By Emily Pontecorvo | Grist
In 2015, the rooftop solar industry in Maricopa County, Arizona, dried up almost overnight. That year, the Salt River Project, or SRP, a state-owned electric utility that serves about 2 million customers in the Phoenix metropolitan area, set new rates for rooftop solar owners. Suddenly, generating your own electricity from the sun was expected to cost you $600 more per year on your electric bill than it had the year before. At that rate, paying off the panels could take twice as long.
For anyone following the current battle over rooftop solar in California, the rationale for the change will sound familiar. As more of SRP’s customers started generating their own electricity with rooftop solar, the utility’s revenue declined. It claimed that as a result, the cost of maintaining the electric grid would be shifted onto non-solar customers.
But SRP’s solution of raising rates for solar customers led rooftop solar installations to drop by up to 95 percent between 2014 and 2015. Solar companies, as well as everyday people with an interest in rooftop solar, were outraged. In 2019, a group of citizens decided to take SRP to court for “engaging in anticompetitive conduct” and discriminating against solar customers.
Court Rich, an attorney specializing in energy and regulatory law in Arizona, said it’s instructive to look at rooftop solar applications in the jurisdiction of a neighboring utility called Arizona Public Service.

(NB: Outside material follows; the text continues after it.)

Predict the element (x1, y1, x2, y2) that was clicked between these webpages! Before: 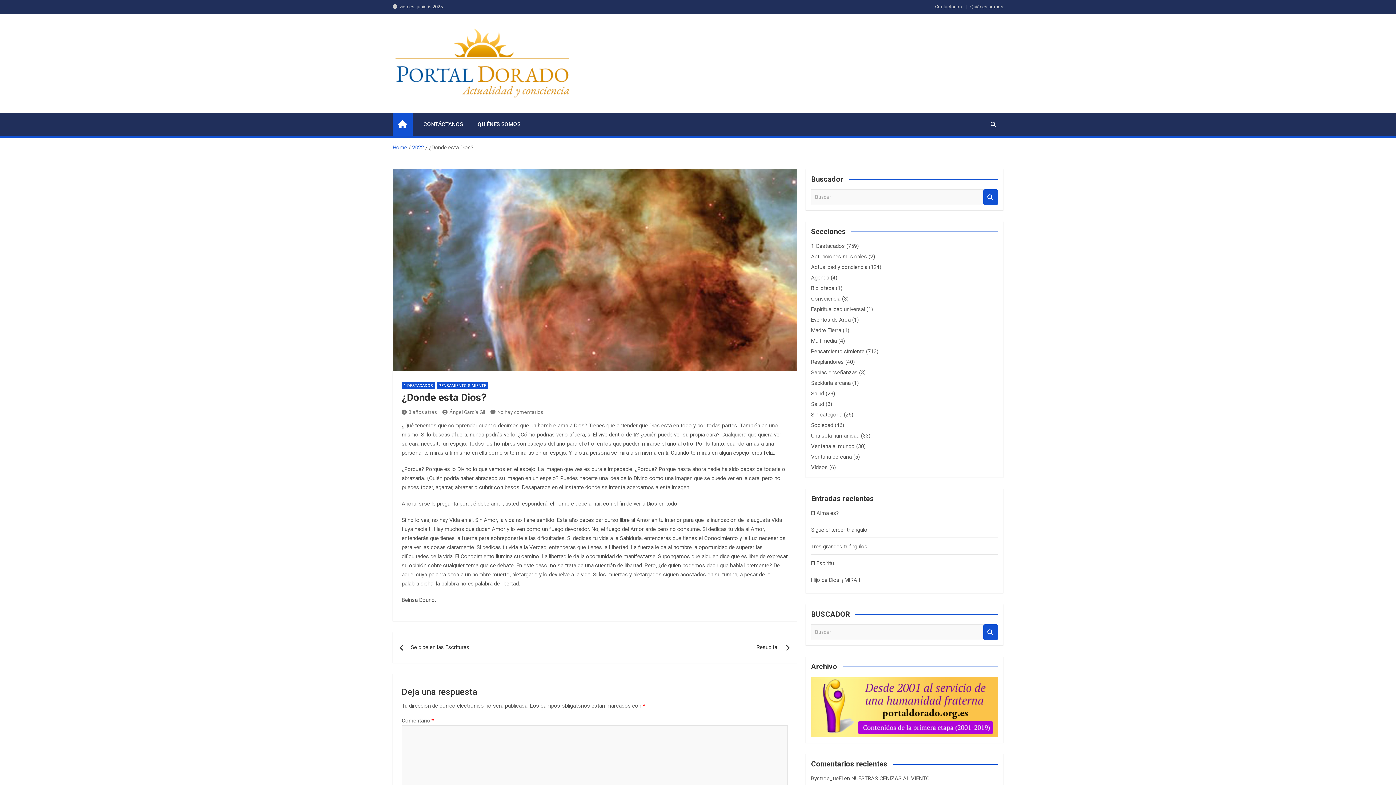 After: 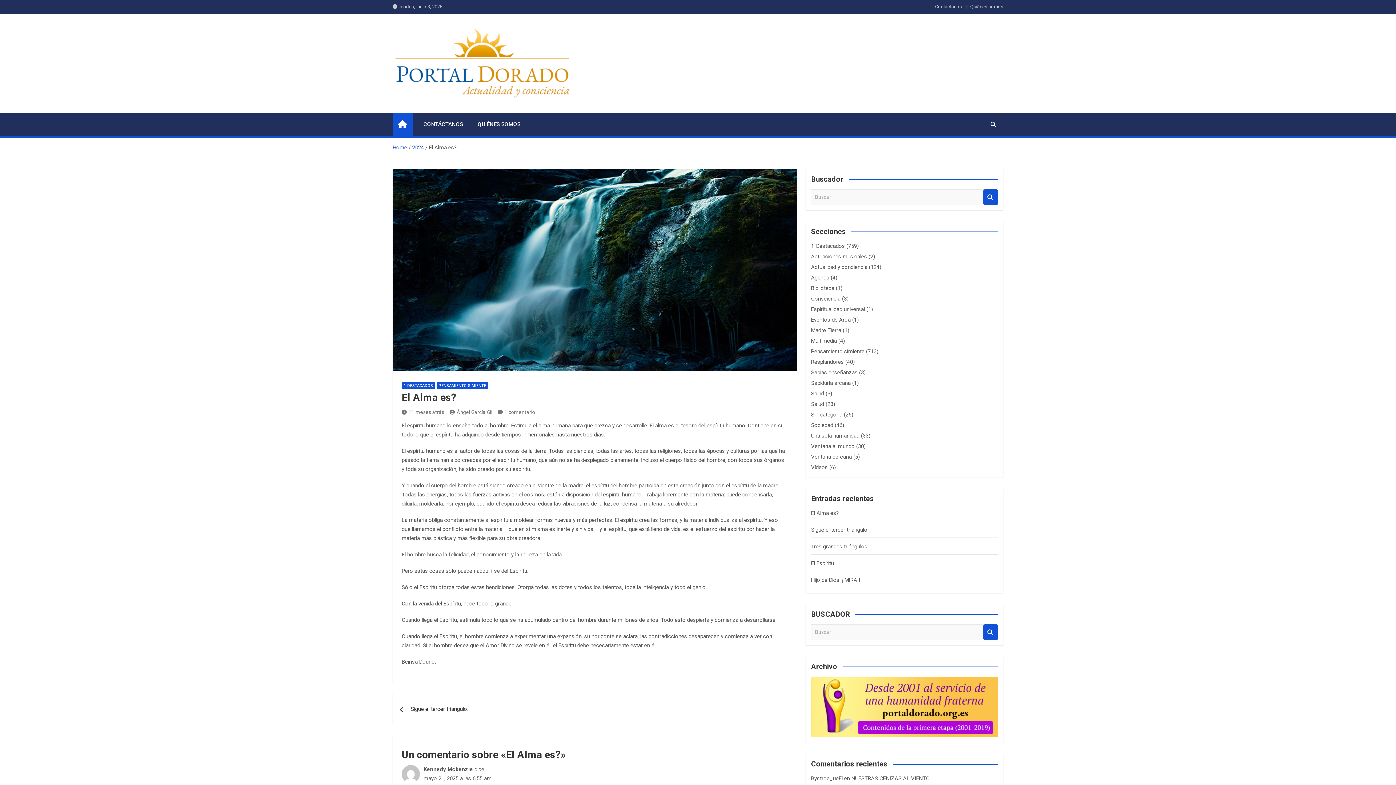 Action: label: El Alma es? bbox: (811, 510, 839, 516)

“These utilities are right across the street from each other with the same types of customers living in the same climate with the same values and the same weather,” he said in an email. “Yet while one utility has 15 percent of its customers with rooftop solar, the other has less than 5 percent. Don’t get me wrong, Arizona Public Service wishes its regulators would have let it get away with what SRP has done and killed the industry, but SRP is the one that got to do it, and the results are obvious and effective.”